- **Data supplied**:
*** Begin section ***

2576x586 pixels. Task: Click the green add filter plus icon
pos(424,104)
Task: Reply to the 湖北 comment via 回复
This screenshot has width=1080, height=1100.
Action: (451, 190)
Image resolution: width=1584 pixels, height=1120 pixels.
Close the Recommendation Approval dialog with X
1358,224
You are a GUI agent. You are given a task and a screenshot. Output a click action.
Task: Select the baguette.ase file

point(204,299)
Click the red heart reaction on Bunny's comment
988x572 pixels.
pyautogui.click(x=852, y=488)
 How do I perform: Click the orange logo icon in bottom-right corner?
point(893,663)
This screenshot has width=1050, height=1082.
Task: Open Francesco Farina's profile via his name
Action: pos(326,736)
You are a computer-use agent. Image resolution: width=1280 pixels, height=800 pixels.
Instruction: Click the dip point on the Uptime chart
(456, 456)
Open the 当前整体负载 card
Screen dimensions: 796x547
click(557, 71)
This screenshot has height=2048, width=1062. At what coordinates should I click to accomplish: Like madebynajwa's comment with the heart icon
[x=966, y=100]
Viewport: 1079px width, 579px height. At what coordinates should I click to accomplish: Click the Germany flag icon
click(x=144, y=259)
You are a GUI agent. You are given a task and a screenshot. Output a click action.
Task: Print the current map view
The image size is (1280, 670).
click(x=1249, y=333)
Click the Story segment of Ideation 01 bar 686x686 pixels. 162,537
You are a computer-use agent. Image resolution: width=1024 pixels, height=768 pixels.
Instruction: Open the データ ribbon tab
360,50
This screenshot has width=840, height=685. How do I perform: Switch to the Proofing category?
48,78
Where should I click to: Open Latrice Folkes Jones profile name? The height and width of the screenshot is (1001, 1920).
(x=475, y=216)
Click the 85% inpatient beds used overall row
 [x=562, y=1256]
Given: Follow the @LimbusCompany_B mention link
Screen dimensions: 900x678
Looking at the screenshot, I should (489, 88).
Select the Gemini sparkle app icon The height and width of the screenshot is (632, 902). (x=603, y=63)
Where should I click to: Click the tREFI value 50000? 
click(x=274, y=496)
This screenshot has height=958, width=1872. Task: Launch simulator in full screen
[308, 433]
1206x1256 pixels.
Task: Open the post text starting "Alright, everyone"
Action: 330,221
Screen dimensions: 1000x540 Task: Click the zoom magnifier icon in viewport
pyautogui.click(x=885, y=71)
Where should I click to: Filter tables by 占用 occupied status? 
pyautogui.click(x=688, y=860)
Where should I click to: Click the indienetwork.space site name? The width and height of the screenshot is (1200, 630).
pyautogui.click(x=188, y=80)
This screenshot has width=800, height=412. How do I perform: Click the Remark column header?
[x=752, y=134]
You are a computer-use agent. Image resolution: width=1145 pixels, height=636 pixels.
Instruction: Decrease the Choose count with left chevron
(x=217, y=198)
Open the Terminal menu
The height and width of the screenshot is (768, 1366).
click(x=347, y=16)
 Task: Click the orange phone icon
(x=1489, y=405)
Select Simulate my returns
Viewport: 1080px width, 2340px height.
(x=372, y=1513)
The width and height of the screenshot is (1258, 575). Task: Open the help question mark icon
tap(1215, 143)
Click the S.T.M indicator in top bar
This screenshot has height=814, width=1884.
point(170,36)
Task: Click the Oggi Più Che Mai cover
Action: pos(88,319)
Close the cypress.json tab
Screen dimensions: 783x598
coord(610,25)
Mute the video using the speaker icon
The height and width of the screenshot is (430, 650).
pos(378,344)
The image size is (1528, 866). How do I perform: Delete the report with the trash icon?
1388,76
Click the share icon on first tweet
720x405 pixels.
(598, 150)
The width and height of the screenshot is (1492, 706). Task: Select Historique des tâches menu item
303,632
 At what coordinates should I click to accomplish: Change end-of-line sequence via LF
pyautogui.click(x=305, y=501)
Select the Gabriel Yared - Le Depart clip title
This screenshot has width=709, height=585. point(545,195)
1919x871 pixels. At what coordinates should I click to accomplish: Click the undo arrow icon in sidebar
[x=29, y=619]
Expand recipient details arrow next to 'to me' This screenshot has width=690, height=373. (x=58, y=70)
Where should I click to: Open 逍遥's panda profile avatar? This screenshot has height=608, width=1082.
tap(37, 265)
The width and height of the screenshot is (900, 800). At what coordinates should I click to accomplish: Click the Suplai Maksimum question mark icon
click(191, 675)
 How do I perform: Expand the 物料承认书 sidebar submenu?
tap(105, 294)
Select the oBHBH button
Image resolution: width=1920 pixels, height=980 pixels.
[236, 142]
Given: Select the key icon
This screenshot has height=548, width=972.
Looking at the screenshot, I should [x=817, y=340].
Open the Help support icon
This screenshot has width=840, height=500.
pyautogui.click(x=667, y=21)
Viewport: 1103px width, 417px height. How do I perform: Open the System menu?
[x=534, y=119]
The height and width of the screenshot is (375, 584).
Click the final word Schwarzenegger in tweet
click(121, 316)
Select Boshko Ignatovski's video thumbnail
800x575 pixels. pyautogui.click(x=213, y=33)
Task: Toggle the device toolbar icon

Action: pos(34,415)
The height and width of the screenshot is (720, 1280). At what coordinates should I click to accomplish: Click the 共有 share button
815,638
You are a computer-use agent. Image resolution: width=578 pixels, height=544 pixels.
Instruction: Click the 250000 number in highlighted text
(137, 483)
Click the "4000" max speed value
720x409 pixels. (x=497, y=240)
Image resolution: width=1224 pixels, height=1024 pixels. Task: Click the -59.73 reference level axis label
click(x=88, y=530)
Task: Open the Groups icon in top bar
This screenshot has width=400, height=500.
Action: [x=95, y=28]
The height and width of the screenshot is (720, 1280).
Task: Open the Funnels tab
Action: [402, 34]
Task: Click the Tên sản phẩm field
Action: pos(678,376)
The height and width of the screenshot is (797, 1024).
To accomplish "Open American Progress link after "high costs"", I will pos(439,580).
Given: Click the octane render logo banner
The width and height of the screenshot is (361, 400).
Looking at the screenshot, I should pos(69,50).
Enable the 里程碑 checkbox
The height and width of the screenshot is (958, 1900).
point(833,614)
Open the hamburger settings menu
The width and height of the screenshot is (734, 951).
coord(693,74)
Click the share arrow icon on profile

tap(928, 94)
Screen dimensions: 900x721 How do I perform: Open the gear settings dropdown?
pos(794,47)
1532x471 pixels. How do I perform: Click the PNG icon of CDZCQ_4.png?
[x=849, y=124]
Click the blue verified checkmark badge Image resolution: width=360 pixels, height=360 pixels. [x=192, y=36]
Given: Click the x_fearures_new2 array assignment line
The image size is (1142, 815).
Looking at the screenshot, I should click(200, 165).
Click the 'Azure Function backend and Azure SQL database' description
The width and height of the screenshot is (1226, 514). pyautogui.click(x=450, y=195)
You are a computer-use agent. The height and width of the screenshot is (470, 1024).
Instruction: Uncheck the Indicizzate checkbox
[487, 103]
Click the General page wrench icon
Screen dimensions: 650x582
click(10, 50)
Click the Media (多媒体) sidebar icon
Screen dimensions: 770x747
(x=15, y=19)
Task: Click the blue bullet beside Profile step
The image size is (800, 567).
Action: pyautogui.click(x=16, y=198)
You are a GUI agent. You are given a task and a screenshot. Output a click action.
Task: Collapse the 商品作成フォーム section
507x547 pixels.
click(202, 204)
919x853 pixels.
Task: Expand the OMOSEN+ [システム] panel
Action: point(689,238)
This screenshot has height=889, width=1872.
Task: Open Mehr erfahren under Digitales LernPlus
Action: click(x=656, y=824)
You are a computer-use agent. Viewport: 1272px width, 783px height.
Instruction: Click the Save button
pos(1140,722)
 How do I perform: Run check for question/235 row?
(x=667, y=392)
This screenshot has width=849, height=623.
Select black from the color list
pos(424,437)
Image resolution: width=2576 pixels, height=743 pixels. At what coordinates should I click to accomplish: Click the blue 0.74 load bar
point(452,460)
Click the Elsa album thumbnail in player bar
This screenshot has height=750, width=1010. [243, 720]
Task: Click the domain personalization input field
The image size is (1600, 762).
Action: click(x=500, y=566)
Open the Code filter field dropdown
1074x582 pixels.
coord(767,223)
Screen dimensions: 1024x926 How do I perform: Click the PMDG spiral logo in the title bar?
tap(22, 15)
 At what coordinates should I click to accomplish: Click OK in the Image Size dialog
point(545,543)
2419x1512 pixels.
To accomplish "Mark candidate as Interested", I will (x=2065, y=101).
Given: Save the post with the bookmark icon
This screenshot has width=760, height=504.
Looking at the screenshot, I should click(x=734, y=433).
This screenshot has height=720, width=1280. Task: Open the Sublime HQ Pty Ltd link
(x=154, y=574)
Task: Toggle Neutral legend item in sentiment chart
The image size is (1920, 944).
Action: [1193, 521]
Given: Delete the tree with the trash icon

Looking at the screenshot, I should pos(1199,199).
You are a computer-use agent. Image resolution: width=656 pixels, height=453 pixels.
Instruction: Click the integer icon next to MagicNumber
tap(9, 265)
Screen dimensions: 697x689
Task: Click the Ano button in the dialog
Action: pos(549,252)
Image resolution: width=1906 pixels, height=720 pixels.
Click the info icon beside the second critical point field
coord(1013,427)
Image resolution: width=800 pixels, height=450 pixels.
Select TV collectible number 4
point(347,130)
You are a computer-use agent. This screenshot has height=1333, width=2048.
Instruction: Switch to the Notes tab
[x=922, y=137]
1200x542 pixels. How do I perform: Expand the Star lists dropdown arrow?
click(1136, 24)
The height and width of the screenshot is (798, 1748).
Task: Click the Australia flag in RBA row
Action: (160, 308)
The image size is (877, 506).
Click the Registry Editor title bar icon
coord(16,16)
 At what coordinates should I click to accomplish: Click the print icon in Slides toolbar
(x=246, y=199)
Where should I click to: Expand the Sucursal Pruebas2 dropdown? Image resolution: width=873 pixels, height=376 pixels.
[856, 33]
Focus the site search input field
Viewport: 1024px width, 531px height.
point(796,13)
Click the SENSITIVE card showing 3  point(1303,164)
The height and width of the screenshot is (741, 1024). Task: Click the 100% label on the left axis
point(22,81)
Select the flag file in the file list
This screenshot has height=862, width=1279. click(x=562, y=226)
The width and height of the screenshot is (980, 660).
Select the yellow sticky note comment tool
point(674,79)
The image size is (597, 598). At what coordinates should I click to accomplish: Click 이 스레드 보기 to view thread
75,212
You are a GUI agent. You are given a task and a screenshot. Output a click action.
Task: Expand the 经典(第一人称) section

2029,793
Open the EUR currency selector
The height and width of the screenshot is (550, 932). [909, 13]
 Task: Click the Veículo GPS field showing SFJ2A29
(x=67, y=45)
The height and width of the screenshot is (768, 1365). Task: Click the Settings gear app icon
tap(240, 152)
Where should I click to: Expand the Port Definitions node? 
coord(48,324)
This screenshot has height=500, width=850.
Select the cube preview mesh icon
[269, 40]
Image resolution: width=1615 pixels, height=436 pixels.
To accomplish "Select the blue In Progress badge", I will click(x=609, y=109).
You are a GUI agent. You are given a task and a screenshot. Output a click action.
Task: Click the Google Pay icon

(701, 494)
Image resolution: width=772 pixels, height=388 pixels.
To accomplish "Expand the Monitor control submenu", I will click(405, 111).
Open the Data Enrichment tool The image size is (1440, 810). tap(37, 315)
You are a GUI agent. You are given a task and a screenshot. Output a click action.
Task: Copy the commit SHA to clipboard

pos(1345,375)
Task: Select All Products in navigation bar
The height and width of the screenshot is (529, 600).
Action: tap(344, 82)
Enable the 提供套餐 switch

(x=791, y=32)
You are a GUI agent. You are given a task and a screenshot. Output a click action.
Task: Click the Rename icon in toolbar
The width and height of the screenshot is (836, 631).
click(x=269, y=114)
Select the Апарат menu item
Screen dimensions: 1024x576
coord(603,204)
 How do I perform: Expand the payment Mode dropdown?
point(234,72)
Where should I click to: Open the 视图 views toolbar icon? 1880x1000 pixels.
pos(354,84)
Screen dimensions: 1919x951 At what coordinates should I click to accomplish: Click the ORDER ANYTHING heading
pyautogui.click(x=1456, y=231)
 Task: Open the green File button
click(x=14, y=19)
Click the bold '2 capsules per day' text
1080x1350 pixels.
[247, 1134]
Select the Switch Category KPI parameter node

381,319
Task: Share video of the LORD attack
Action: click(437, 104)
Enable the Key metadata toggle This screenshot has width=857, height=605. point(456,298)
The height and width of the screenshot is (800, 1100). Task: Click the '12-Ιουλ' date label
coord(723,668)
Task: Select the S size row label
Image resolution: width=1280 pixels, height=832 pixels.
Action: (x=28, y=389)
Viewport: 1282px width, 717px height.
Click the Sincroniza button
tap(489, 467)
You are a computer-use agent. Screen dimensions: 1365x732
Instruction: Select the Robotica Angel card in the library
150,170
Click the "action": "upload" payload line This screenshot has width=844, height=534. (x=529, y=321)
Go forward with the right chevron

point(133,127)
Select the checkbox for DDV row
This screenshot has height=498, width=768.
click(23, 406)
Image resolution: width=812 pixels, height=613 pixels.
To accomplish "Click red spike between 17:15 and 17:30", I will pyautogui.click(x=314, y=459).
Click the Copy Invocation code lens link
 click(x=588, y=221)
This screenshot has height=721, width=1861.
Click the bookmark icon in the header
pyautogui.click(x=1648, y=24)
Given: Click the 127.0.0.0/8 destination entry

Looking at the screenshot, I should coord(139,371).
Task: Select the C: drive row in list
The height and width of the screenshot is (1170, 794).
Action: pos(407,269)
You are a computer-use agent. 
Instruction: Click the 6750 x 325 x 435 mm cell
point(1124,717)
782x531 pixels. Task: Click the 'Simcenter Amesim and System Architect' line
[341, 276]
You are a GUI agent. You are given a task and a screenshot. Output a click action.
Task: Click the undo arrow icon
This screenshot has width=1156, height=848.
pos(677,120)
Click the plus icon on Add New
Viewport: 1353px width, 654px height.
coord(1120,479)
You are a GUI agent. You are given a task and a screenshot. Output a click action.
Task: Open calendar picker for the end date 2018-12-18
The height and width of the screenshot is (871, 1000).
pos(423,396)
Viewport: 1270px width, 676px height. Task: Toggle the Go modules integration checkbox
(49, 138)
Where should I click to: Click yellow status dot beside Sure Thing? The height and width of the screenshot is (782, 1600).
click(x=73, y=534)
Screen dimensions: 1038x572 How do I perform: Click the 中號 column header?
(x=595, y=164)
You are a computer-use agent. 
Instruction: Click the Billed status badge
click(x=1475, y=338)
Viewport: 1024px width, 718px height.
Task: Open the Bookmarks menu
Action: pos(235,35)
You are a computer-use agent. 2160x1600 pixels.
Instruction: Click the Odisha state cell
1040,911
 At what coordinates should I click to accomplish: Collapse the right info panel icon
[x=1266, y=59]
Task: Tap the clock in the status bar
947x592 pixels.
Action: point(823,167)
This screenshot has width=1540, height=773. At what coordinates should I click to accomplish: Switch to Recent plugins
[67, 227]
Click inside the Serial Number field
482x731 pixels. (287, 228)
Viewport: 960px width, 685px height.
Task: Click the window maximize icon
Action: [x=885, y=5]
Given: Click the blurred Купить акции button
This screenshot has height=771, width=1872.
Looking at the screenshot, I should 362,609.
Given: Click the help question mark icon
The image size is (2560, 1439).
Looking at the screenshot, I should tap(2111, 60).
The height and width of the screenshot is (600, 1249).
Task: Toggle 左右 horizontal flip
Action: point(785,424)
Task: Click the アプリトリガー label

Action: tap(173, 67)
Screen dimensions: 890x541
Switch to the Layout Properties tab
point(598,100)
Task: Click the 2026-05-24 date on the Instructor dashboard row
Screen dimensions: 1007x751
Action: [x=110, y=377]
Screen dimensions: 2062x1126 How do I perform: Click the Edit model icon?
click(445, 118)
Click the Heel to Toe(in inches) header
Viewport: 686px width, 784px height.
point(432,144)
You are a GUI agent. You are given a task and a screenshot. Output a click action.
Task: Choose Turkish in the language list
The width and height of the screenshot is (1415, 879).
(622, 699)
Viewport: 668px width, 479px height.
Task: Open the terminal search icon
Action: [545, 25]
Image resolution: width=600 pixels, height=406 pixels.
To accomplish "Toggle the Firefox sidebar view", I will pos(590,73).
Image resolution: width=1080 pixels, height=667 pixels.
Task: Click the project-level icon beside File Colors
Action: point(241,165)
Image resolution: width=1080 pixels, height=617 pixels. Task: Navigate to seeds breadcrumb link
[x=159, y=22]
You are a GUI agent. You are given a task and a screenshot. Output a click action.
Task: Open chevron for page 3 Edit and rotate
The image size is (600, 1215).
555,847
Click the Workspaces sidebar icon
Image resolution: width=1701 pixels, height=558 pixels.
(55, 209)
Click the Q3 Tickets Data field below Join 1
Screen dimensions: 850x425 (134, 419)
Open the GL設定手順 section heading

*** End section ***

- **Task to complete**: Show each line of the material that includes the word "Progress".

- **Worked solution**:
To accomplish "Open American Progress link after "high costs"", I will pos(439,580).
To accomplish "Select the blue In Progress badge", I will click(x=609, y=109).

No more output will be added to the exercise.